* BEGIN SUPPLIED MATERIAL *
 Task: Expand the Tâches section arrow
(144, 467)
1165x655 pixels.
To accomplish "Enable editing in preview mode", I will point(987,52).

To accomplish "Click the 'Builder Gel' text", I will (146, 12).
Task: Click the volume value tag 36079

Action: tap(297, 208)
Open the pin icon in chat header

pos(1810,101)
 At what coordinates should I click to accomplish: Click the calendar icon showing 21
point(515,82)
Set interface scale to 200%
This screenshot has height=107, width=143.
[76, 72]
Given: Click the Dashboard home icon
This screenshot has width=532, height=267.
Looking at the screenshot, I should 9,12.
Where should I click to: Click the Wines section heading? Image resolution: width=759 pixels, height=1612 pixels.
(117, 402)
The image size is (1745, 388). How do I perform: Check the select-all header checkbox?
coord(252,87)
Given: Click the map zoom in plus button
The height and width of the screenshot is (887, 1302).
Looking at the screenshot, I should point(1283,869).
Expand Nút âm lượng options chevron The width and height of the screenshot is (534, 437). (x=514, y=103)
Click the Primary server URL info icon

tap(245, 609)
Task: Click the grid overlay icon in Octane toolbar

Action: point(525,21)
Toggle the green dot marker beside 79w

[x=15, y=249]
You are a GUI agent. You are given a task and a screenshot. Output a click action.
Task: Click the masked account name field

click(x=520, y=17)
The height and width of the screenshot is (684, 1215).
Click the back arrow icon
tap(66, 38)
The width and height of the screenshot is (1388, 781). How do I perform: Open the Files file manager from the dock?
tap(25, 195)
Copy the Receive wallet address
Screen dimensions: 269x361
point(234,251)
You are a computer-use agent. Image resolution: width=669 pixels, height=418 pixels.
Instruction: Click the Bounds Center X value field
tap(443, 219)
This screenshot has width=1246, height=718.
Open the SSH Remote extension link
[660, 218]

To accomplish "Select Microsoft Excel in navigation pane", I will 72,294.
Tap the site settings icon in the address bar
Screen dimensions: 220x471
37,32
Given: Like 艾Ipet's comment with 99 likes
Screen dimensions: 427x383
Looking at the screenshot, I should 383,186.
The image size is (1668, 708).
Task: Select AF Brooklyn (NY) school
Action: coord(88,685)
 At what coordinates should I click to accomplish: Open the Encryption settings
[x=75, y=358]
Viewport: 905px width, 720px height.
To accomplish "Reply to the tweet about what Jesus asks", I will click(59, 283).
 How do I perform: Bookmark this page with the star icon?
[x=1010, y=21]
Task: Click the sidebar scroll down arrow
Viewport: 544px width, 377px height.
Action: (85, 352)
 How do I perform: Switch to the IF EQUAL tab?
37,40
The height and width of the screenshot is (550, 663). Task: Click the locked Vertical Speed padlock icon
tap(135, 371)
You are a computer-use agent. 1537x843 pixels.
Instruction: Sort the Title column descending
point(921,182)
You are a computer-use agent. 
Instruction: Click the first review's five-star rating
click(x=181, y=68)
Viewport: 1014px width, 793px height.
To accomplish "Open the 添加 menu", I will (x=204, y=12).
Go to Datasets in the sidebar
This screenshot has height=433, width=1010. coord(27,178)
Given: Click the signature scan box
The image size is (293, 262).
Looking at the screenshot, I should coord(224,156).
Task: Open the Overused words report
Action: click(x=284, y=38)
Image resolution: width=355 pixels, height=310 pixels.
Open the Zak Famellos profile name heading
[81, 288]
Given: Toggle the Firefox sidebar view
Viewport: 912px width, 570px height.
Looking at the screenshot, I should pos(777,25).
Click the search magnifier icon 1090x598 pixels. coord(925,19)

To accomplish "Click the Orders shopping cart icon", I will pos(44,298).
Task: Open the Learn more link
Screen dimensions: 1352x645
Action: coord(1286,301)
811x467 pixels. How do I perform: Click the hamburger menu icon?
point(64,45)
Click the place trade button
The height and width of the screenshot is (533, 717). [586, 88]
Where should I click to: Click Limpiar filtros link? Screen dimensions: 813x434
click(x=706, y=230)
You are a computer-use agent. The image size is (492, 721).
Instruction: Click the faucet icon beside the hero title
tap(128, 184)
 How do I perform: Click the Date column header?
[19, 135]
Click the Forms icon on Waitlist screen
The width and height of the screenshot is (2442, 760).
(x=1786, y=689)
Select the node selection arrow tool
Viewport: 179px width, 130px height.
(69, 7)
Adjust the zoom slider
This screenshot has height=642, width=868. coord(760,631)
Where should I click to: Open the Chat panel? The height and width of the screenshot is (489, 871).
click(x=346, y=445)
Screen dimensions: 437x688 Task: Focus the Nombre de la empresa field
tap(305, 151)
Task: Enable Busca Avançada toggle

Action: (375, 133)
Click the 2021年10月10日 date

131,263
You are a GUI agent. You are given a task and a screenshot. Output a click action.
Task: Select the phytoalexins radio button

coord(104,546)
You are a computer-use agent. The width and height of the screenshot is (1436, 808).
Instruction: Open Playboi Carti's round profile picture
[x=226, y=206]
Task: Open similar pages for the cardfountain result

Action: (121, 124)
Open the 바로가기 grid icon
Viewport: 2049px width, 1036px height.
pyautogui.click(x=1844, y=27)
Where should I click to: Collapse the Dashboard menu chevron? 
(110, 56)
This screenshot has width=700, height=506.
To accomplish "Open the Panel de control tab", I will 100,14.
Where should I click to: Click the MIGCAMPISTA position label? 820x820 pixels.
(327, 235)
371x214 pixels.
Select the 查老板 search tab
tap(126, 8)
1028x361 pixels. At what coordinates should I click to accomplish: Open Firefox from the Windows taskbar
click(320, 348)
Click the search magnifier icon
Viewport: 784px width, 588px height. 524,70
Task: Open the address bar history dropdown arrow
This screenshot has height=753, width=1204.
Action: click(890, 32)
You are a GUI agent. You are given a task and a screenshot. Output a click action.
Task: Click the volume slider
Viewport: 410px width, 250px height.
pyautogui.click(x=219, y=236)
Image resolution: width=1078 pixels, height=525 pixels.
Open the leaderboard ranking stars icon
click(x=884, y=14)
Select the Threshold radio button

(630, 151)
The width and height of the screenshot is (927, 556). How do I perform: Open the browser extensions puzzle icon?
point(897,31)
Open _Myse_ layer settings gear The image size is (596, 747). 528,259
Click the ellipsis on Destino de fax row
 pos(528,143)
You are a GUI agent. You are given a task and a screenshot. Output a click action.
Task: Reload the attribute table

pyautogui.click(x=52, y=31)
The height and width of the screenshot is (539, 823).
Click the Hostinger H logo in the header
* END SUPPLIED MATERIAL *
**WHAT YOU ARE ASKED TO DO:** Copy out every one of the records above word for word, changing nothing.

**PROBLEM SOLUTION:**
 Task: Expand the Tâches section arrow
(144, 467)
1165x655 pixels.
To accomplish "Enable editing in preview mode", I will point(987,52).

To accomplish "Click the 'Builder Gel' text", I will (146, 12).
Task: Click the volume value tag 36079

Action: tap(297, 208)
Open the pin icon in chat header

pos(1810,101)
 At what coordinates should I click to accomplish: Click the calendar icon showing 21
point(515,82)
Set interface scale to 200%
This screenshot has height=107, width=143.
[76, 72]
Given: Click the Dashboard home icon
This screenshot has width=532, height=267.
Looking at the screenshot, I should 9,12.
Where should I click to: Click the Wines section heading? Image resolution: width=759 pixels, height=1612 pixels.
(117, 402)
The image size is (1745, 388). How do I perform: Check the select-all header checkbox?
coord(252,87)
Given: Click the map zoom in plus button
The height and width of the screenshot is (887, 1302).
Looking at the screenshot, I should point(1283,869).
Expand Nút âm lượng options chevron The width and height of the screenshot is (534, 437). (x=514, y=103)
Click the Primary server URL info icon

tap(245, 609)
Task: Click the grid overlay icon in Octane toolbar

Action: point(525,21)
Toggle the green dot marker beside 79w

[x=15, y=249]
You are a GUI agent. You are given a task and a screenshot. Output a click action.
Task: Click the masked account name field

click(x=520, y=17)
The height and width of the screenshot is (684, 1215).
Click the back arrow icon
tap(66, 38)
The width and height of the screenshot is (1388, 781). How do I perform: Open the Files file manager from the dock?
tap(25, 195)
Copy the Receive wallet address
Screen dimensions: 269x361
point(234,251)
You are a computer-use agent. Image resolution: width=669 pixels, height=418 pixels.
Instruction: Click the Bounds Center X value field
tap(443, 219)
This screenshot has width=1246, height=718.
Open the SSH Remote extension link
[660, 218]

To accomplish "Select Microsoft Excel in navigation pane", I will 72,294.
Tap the site settings icon in the address bar
Screen dimensions: 220x471
37,32
Given: Like 艾Ipet's comment with 99 likes
Screen dimensions: 427x383
Looking at the screenshot, I should 383,186.
The image size is (1668, 708).
Task: Select AF Brooklyn (NY) school
Action: coord(88,685)
 At what coordinates should I click to accomplish: Open the Encryption settings
[x=75, y=358]
Viewport: 905px width, 720px height.
To accomplish "Reply to the tweet about what Jesus asks", I will click(59, 283).
 How do I perform: Bookmark this page with the star icon?
[x=1010, y=21]
Task: Click the sidebar scroll down arrow
Viewport: 544px width, 377px height.
Action: (85, 352)
 How do I perform: Switch to the IF EQUAL tab?
37,40
The height and width of the screenshot is (550, 663). Task: Click the locked Vertical Speed padlock icon
tap(135, 371)
You are a computer-use agent. 1537x843 pixels.
Instruction: Sort the Title column descending
point(921,182)
You are a computer-use agent. 
Instruction: Click the first review's five-star rating
click(x=181, y=68)
Viewport: 1014px width, 793px height.
To accomplish "Open the 添加 menu", I will (x=204, y=12).
Go to Datasets in the sidebar
This screenshot has height=433, width=1010. coord(27,178)
Given: Click the signature scan box
The image size is (293, 262).
Looking at the screenshot, I should coord(224,156).
Task: Open the Overused words report
Action: click(x=284, y=38)
Image resolution: width=355 pixels, height=310 pixels.
Open the Zak Famellos profile name heading
[81, 288]
Given: Toggle the Firefox sidebar view
Viewport: 912px width, 570px height.
Looking at the screenshot, I should pos(777,25).
Click the search magnifier icon 1090x598 pixels. coord(925,19)

To accomplish "Click the Orders shopping cart icon", I will pos(44,298).
Task: Open the Learn more link
Screen dimensions: 1352x645
Action: coord(1286,301)
811x467 pixels. How do I perform: Click the hamburger menu icon?
point(64,45)
Click the place trade button
The height and width of the screenshot is (533, 717). [586, 88]
Where should I click to: Click Limpiar filtros link? Screen dimensions: 813x434
click(x=706, y=230)
You are a computer-use agent. The image size is (492, 721).
Instruction: Click the faucet icon beside the hero title
tap(128, 184)
 How do I perform: Click the Date column header?
[19, 135]
Click the Forms icon on Waitlist screen
The width and height of the screenshot is (2442, 760).
(x=1786, y=689)
Select the node selection arrow tool
Viewport: 179px width, 130px height.
(69, 7)
Adjust the zoom slider
This screenshot has height=642, width=868. coord(760,631)
Where should I click to: Open the Chat panel? The height and width of the screenshot is (489, 871).
click(x=346, y=445)
Screen dimensions: 437x688 Task: Focus the Nombre de la empresa field
tap(305, 151)
Task: Enable Busca Avançada toggle

Action: (375, 133)
Click the 2021年10月10日 date

131,263
You are a GUI agent. You are given a task and a screenshot. Output a click action.
Task: Select the phytoalexins radio button

coord(104,546)
You are a computer-use agent. The width and height of the screenshot is (1436, 808).
Instruction: Open Playboi Carti's round profile picture
[x=226, y=206]
Task: Open similar pages for the cardfountain result

Action: (121, 124)
Open the 바로가기 grid icon
Viewport: 2049px width, 1036px height.
pyautogui.click(x=1844, y=27)
Where should I click to: Collapse the Dashboard menu chevron? 
(110, 56)
This screenshot has width=700, height=506.
To accomplish "Open the Panel de control tab", I will 100,14.
Where should I click to: Click the MIGCAMPISTA position label? 820x820 pixels.
(327, 235)
371x214 pixels.
Select the 查老板 search tab
tap(126, 8)
1028x361 pixels. At what coordinates should I click to accomplish: Open Firefox from the Windows taskbar
click(320, 348)
Click the search magnifier icon
Viewport: 784px width, 588px height. 524,70
Task: Open the address bar history dropdown arrow
This screenshot has height=753, width=1204.
Action: click(890, 32)
You are a GUI agent. You are given a task and a screenshot. Output a click action.
Task: Click the volume slider
Viewport: 410px width, 250px height.
pyautogui.click(x=219, y=236)
Image resolution: width=1078 pixels, height=525 pixels.
Open the leaderboard ranking stars icon
click(x=884, y=14)
Select the Threshold radio button

(630, 151)
The width and height of the screenshot is (927, 556). How do I perform: Open the browser extensions puzzle icon?
point(897,31)
Open _Myse_ layer settings gear The image size is (596, 747). 528,259
Click the ellipsis on Destino de fax row
 pos(528,143)
You are a GUI agent. You are given a task and a screenshot. Output a click action.
Task: Reload the attribute table

pyautogui.click(x=52, y=31)
The height and width of the screenshot is (539, 823).
Click the Hostinger H logo in the header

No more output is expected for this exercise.